Enhanced GPRS

Description

Enhanced GPRS (EGPRS), commonly marketed as EDGE (Enhanced Data rates for GSM Evolution), is a pivotal upgrade to the GSM radio access network that dramatically improved its packet-switched data capabilities. It is defined as an evolution of the GPRS (General Packet Radio Service) standard, introducing new modulation techniques and more flexible link adaptation mechanisms to the existing TDMA (Time Division Multiple Access) frame structure of GSM.

At its core, EGPRS retains the 200 kHz carrier bandwidth and TDMA frame structure of GSM but replaces the Gaussian Minimum Shift Keying (GMSK) modulation used by GPRS with a more spectrally efficient 8-Phase Shift Keying (8PSK) modulation. This allows 3 bits to be transmitted per symbol instead of 1, tripling the raw symbol rate. Combined with this, EGPRS introduced nine Modulation and Coding Schemes (MCS-1 through MCS-9), which blend GMSK and 8PSK modulation with varying levels of forward error correction coding. The network and mobile station dynamically select the optimal MCS based on real-time radio channel conditions (a process called link adaptation), switching between GMSK and 8PSK and adjusting the code rate to maximize throughput or reliability.

Architecturally, EGPRS integrates seamlessly into the existing GSM/GPRS network. It requires upgrades at the BTS (Base Transceiver Station) and BSC (Base Station Controller) to support the new modulation and the more complex signal processing, as well as new terminal hardware. The core network (SGSN, GGSN) remains largely unchanged, treating EGPRS as a higher-speed access bearer. Key operational features include Incremental Redundancy (also called Hybrid ARQ Type II), where initially sent data packets contain high-coding-rate data, and if decoding fails, additional parity bits are sent in subsequent transmissions and combined with the original for a more robust decode, improving efficiency over poor links.

Purpose & Motivation

EGPRS was developed to address the severe bandwidth limitations of the original GPRS technology, which offered theoretical maximum data rates of only about 115 kbps but often delivered much lower practical speeds. As internet usage grew in the early 2000s, the demand for faster mobile data on the ubiquitous GSM network infrastructure skyrocketed. Deploying entirely new 3G UMTS networks was costly and time-consuming, creating a pressing need for a significant evolutionary upgrade to the existing GSM spectrum and hardware.

EGPRS solved this by providing a 'bolt-on' enhancement that could triple the data throughput within the same 200 kHz radio channel, effectively boosting spectral efficiency. It addressed the limitations of GPRS's fixed coding schemes and single modulation type by introducing adaptive modulation and coding, allowing the system to thrive in both excellent and poor radio conditions.

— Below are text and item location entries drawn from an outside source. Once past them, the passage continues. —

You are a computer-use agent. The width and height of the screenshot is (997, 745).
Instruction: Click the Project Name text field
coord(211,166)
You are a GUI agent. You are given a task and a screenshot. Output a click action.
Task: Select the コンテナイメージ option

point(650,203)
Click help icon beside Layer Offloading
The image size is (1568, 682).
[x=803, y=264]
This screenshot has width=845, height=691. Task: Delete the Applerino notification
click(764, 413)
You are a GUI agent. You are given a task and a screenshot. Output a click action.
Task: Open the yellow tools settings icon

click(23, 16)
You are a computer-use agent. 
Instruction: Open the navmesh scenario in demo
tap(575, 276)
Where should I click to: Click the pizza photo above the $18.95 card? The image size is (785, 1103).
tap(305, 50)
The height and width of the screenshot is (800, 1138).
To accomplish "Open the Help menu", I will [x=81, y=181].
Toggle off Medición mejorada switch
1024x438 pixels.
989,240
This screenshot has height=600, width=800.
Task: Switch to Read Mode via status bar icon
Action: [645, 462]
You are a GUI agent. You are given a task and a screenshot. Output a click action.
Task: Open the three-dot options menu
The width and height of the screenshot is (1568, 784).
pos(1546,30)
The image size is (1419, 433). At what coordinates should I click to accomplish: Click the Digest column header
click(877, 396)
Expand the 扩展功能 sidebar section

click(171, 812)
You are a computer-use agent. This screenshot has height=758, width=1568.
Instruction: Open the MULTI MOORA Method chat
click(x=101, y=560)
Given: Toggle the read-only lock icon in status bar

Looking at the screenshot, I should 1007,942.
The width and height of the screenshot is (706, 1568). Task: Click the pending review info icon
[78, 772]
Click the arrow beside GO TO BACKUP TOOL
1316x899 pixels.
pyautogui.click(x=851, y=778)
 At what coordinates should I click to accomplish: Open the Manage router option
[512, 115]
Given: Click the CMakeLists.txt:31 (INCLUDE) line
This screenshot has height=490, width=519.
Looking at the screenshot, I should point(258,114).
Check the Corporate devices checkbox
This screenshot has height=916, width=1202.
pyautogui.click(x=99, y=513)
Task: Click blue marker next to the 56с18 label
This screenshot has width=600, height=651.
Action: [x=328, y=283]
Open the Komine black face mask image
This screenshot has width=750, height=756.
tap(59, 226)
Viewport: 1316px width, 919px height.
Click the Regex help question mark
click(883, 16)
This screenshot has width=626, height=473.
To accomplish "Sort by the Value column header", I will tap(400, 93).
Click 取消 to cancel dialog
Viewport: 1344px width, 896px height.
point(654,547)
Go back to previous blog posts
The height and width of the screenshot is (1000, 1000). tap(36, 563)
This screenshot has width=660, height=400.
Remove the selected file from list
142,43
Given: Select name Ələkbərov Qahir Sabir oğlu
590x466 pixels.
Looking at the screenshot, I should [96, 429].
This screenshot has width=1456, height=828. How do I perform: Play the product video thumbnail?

This made efficient use of the scarce spectrum resource and extended the commercial life of GSM networks by enabling them to offer competitive '2.75G' data services, such as mobile email and basic web browsing, years before 3G coverage became widespread.

Its introduction, beginning in 3GPP Release 99, provided a clear and cost-effective migration path for operators. It allowed them to offer enhanced data services while protecting their existing infrastructure investments, bridging the gap between basic GPRS and the high-speed packet access of UMTS/HSPA, and meeting the growing consumer demand for mobile internet access.